- **Task instructions**: Wherever an image appears in the records, exclude it, and reproduce everything else exactly.

- **Source information**:
++++++

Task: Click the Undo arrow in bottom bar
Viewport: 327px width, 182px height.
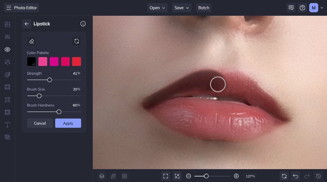Action: click(295, 176)
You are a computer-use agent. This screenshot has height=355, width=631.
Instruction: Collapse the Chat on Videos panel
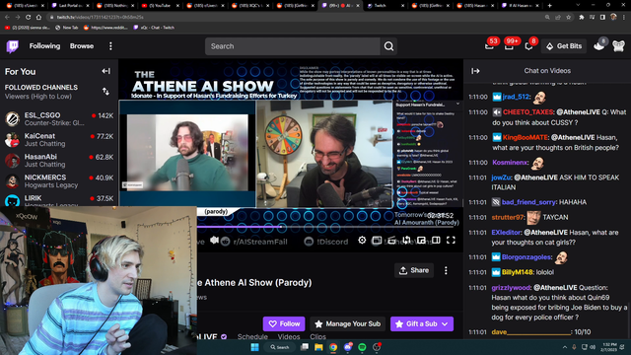[475, 71]
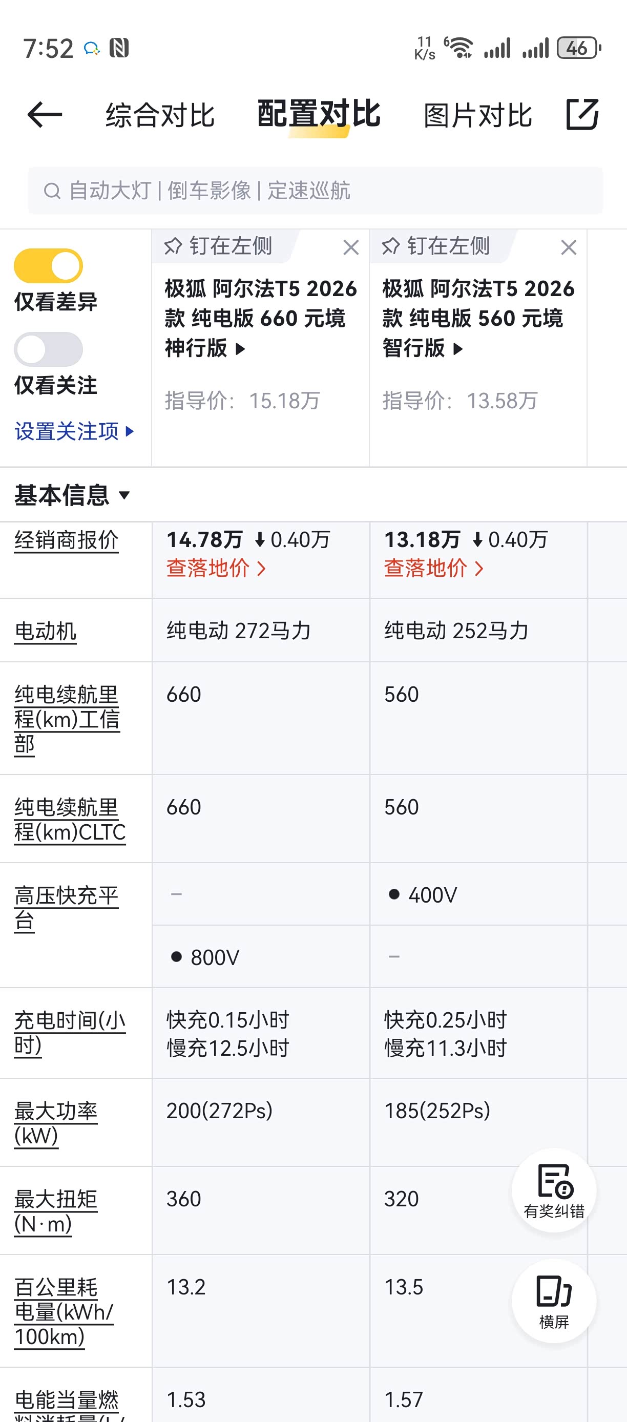Open the 设置关注项 link
The width and height of the screenshot is (627, 1422).
click(x=74, y=431)
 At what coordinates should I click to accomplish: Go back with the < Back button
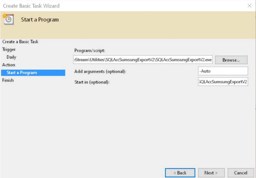click(179, 173)
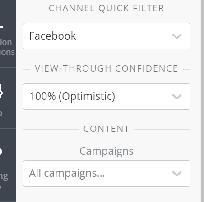
Task: Open the Facebook channel filter chevron
Action: (x=177, y=36)
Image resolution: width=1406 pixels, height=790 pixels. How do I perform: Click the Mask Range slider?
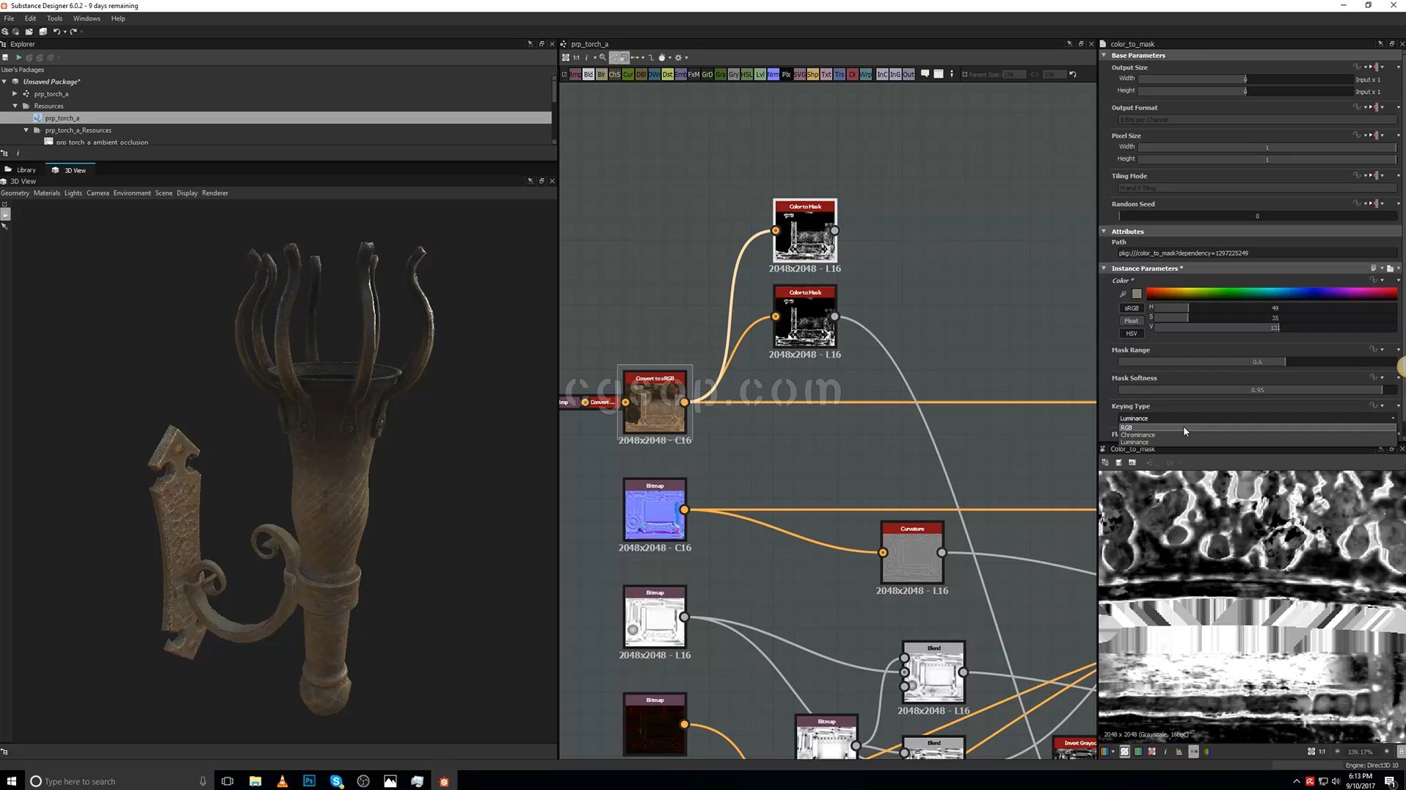tap(1256, 362)
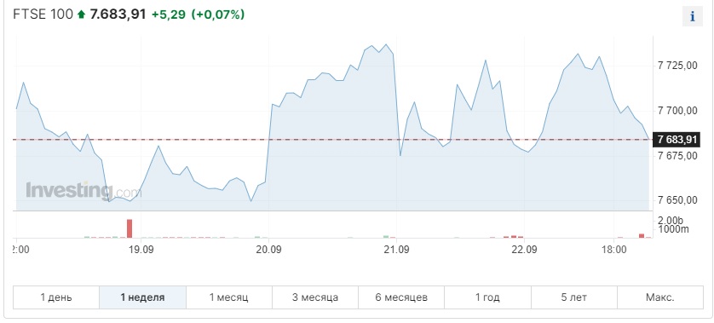Select the 1 неделя time range tab
Image resolution: width=714 pixels, height=323 pixels.
pos(142,297)
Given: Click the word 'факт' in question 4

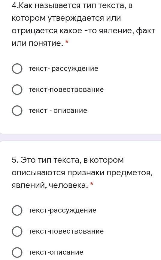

++++++

- **Output of the task**:
Task: Click the Undo arrow in bottom bar
Viewport: 327px width, 182px height.
Action: click(295, 176)
You are a computer-use agent. This screenshot has height=355, width=631.
Instruction: Collapse the Chat on Videos panel
[475, 71]
Open the 设置关注项 link
The width and height of the screenshot is (627, 1422).
click(x=74, y=431)
 At what coordinates should I click to accomplish: Go back with the < Back button
click(179, 173)
Task: Open the Facebook channel filter chevron
Action: (x=177, y=36)
Image resolution: width=1406 pixels, height=790 pixels. How do I perform: Click the Mask Range slider?
tap(1256, 362)
Select the 1 неделя time range tab
Image resolution: width=714 pixels, height=323 pixels.
pos(142,297)
Given: Click the word 'факт' in question 4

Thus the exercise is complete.